Health workers treating Ebola patients at a clinic in Sierra Leone have gone on strike, protesting about the government’s failure to pay an agreed weekly $100 “hazard payment”.
The staff includes more than 400 nurses, porters and cleaners.
The clinic, in Bandajuma near Bo, is the only Ebola treatment centre in southern Sierra Leone.
In Mali, a nurse and the patient he was treating earlier became the second and third people to die from Ebola there.
Nearly 5,000 people have been killed in the outbreak of Ebola in West Africa, mostly in Guinea, Liberia and Sierra Leone.
The World Health Organization (WHO) has declared the Ebola outbreak a global health emergency.
The Bandajuma clinic is run by medical charity MSF, which said it would be forced to close the facility if the strike continued.
About 60 patients had been left unattended because of the strike at the clinic in Bandajuma.
There are international staff at the clinic but they are unable to keep the clinic open on their own.
The staff, who are protesting outside the clinic, say the government agreed to the “hazard payments” when the facility was established but has failed to make any payments since September.
The money was due to be paid in addition to salaries the staff receive from MSF.
Earlier, the Malian authorities confirmed that a nurse and the patient he was treating at a clinic in Bamako had died.

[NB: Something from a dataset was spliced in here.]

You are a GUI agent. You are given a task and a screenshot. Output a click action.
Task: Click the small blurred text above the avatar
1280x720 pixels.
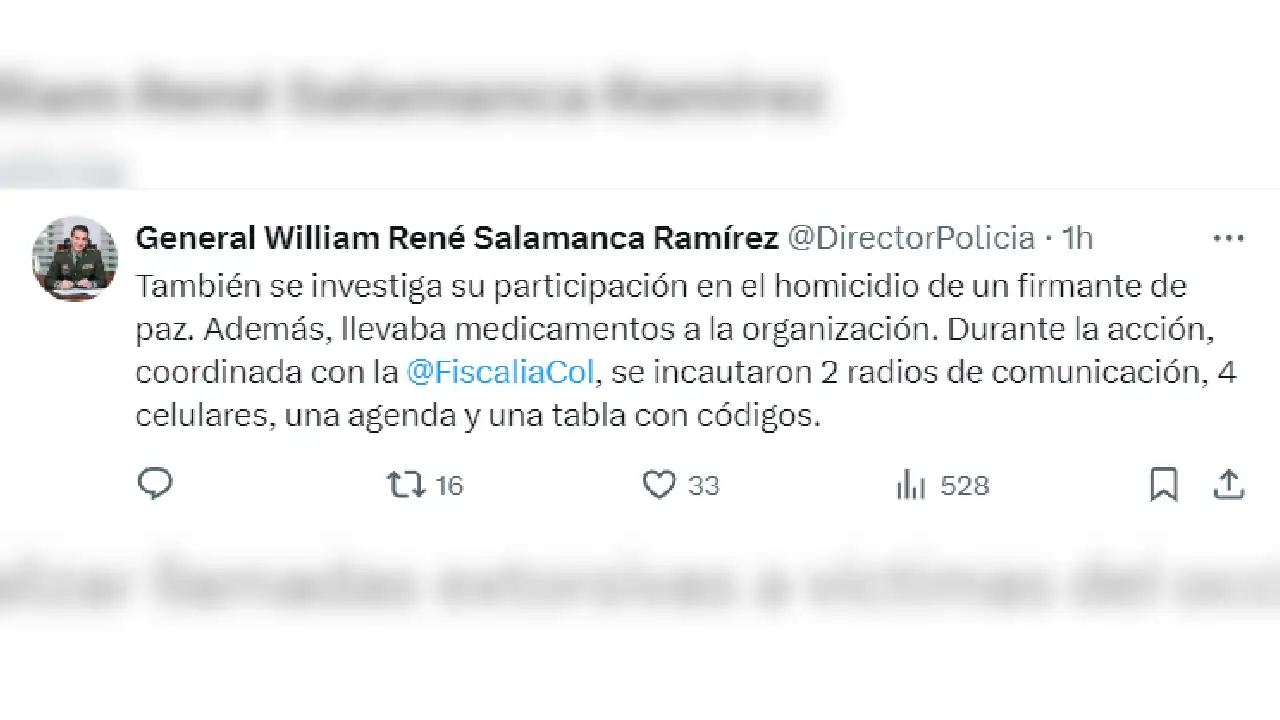pos(65,170)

The patient, a traditional Muslim healer in his 50s, had recently arrived from Guinea.
The current outbreak is the deadliest since Ebola was discovered in 1976.
Ebola was first identified in Guinea in March, before it spread to neighboring Liberia and Sierra Leone. The WHO says there are now more than 13,240 confirmed, suspected and probable cases, almost all in these countries.